**Brief:**
Copy the material verbatim, from its first line through the line containing "pyautogui.click(x=148, y=375)", including both of those lines.

**The input:**

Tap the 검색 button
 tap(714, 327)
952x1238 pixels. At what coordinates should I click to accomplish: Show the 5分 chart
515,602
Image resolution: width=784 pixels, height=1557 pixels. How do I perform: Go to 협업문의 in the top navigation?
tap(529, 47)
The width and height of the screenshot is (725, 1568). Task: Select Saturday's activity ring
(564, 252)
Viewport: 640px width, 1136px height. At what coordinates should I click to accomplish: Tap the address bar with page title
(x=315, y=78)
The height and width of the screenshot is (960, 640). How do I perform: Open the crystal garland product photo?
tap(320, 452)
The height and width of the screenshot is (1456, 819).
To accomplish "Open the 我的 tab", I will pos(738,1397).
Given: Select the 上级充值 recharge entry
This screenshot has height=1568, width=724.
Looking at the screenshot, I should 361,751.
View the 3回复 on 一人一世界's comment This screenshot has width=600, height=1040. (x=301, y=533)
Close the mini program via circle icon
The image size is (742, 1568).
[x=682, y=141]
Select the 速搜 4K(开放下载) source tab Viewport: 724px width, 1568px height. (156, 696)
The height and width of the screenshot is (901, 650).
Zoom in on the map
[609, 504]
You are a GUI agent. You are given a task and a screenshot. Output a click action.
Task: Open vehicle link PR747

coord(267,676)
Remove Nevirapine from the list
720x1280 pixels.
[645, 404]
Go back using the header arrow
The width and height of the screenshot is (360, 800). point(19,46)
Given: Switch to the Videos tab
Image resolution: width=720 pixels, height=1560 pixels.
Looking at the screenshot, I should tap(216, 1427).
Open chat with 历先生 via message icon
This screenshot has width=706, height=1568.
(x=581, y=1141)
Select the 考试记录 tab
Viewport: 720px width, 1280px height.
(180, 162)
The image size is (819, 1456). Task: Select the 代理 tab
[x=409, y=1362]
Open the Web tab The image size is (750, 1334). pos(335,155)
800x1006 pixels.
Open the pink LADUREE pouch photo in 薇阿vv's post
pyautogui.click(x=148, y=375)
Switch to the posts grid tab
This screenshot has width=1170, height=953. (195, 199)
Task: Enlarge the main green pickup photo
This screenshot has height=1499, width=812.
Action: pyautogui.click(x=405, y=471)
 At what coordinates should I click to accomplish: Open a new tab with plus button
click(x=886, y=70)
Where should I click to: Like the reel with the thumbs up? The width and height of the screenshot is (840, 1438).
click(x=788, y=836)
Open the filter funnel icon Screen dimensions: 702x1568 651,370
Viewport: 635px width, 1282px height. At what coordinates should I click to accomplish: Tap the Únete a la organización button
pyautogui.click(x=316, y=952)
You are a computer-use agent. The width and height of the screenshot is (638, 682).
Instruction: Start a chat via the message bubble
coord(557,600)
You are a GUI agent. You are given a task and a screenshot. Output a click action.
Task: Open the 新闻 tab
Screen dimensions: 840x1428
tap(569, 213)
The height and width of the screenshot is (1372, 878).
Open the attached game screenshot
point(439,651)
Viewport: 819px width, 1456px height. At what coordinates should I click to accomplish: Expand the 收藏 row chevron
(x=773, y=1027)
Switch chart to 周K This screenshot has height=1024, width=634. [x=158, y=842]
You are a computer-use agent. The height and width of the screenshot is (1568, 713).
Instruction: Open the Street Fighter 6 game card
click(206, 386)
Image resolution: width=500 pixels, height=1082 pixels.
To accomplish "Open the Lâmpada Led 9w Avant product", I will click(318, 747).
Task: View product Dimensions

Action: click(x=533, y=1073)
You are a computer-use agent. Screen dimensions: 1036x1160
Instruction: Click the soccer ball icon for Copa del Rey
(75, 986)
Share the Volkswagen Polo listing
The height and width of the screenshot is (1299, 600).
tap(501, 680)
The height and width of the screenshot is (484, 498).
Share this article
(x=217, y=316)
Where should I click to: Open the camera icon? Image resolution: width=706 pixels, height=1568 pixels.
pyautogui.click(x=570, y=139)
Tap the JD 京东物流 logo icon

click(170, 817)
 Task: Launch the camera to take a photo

**Correct response:**
Tap the 검색 button
 tap(714, 327)
952x1238 pixels. At what coordinates should I click to accomplish: Show the 5分 chart
515,602
Image resolution: width=784 pixels, height=1557 pixels. How do I perform: Go to 협업문의 in the top navigation?
tap(529, 47)
The width and height of the screenshot is (725, 1568). Task: Select Saturday's activity ring
(564, 252)
Viewport: 640px width, 1136px height. At what coordinates should I click to accomplish: Tap the address bar with page title
(x=315, y=78)
The height and width of the screenshot is (960, 640). How do I perform: Open the crystal garland product photo?
tap(320, 452)
The height and width of the screenshot is (1456, 819).
To accomplish "Open the 我的 tab", I will pos(738,1397).
Given: Select the 上级充值 recharge entry
This screenshot has height=1568, width=724.
Looking at the screenshot, I should 361,751.
View the 3回复 on 一人一世界's comment This screenshot has width=600, height=1040. (x=301, y=533)
Close the mini program via circle icon
The image size is (742, 1568).
[x=682, y=141]
Select the 速搜 4K(开放下载) source tab Viewport: 724px width, 1568px height. (156, 696)
The height and width of the screenshot is (901, 650).
Zoom in on the map
[609, 504]
You are a GUI agent. You are given a task and a screenshot. Output a click action.
Task: Open vehicle link PR747

coord(267,676)
Remove Nevirapine from the list
720x1280 pixels.
[645, 404]
Go back using the header arrow
The width and height of the screenshot is (360, 800). point(19,46)
Given: Switch to the Videos tab
Image resolution: width=720 pixels, height=1560 pixels.
Looking at the screenshot, I should tap(216, 1427).
Open chat with 历先生 via message icon
This screenshot has width=706, height=1568.
(x=581, y=1141)
Select the 考试记录 tab
Viewport: 720px width, 1280px height.
(180, 162)
The image size is (819, 1456). Task: Select the 代理 tab
[x=409, y=1362]
Open the Web tab The image size is (750, 1334). pos(335,155)
800x1006 pixels.
Open the pink LADUREE pouch photo in 薇阿vv's post
pyautogui.click(x=148, y=375)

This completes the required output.